Tau also occurs in healthy neurons, but the accumulation of incorrectly folded, pathological tau plays a key role in Alzheimer’s.
Earlier it was thought that tau aggregates only gain access outside cells once the cells die, but in recent years it has been found that tau pathology can move from sick to healthy cells. Prior to this, however, the molecular mechanisms that help tau penetrate the cell membrane have not been understood.

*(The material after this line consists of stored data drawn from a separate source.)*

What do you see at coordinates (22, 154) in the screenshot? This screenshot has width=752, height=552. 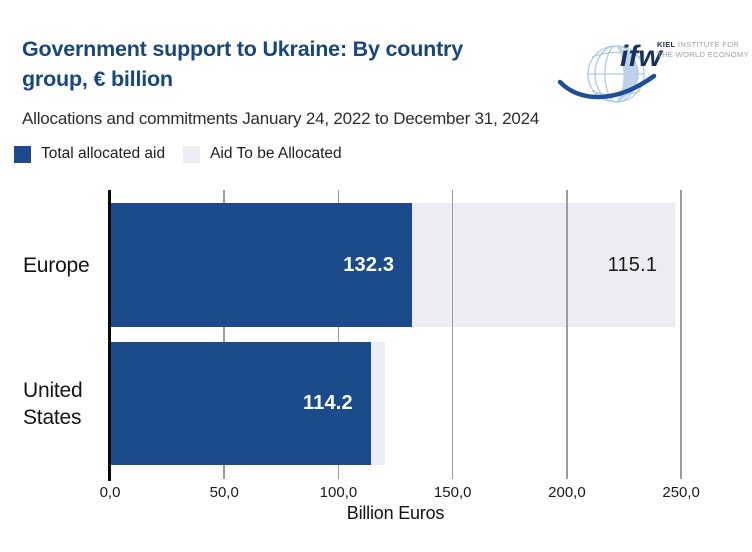 I see `legend-swatch-total-allocated` at bounding box center [22, 154].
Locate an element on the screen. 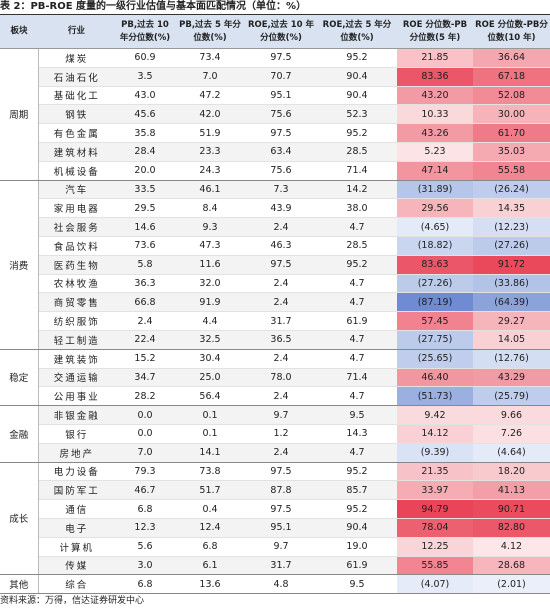 The image size is (550, 608). value-cell: 9.5 is located at coordinates (357, 584).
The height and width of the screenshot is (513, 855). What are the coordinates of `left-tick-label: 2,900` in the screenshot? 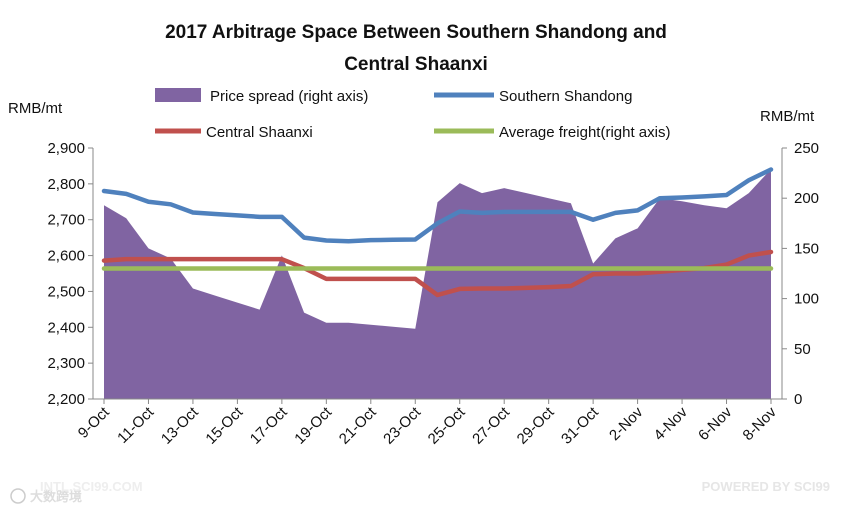 It's located at (66, 148).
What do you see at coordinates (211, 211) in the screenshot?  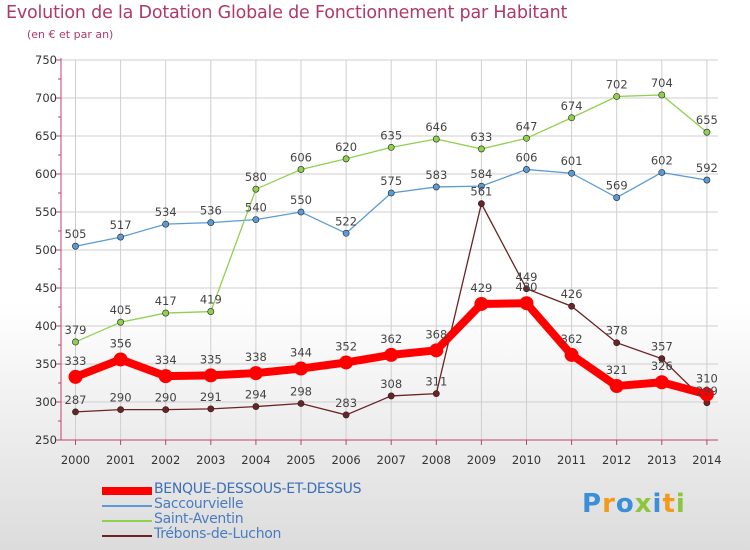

The recent study by Henri Huttunen’s and Riikka-Liisa Uronen’s research group, published in the Cell Reports journal, indicates that the accumulation of pathological tau triggers a safety valve mechanism in the otherwise well-regulated cell membrane.
“As the regulatory mechanisms of the tau protein give in, the protein ends up in the cell membrane, instead of the cell’s cytoskeleton. The cholesterol-rich lipid rafts of the cell membrane seem to play a central role in this tau secretion mechanism,” Huttunen says.
The study used cultured neurons and tailored reporter proteins to closely observe tau transfer between cells.
Normally, the cell membrane keeps the internal and external parts of the cell strictly apart. The membrane is a fatty film whose permeability to proteins, neurotransmitters and other biomolecules is carefully regulated.
From the perspective of drug development, the finding introduces a novel mechanism at which pharmacological molecules can be targeted. The accumulation of tau and amyloid into cerebrospinal fluid and the brain is already being used in disease diagnostics.
Molecular data on how tau interacts with cell membranes can potentially be used in slowing down Alzheimer’s disease and other diseases that belong to a group known as tauopathies.
Unlike amyloid plaques, tau protein aggregates also occur in other neurodegenerative diseases, such as frontotemporal dementia.
“Currently we are only able to treat the symptoms of these disorders, which makes the development of a treatment that slows down disease progression an important goal,” explains Huttunen.
The project headed by Huttunen already observed that cell membranes were sensitive to manipulation and that omega-3 fatty acids were particularly effective in preventing tau from permeating the membrane.
Neuronal cell membranes contain much more omega-3 fatty acids than other cell types, and there is epidemiological data suggesting their significance to brain health, which is reflected in current dietary recommendations.
“When omega-3 fatty acid DHA was added to the cell cultures, tau secretion from cells collapsed. It seems that omega-3 fatty acids modify the microstructure of the cell membrane to become less permeable to tau aggregates, capturing the protein within the cell,” says Huttunen.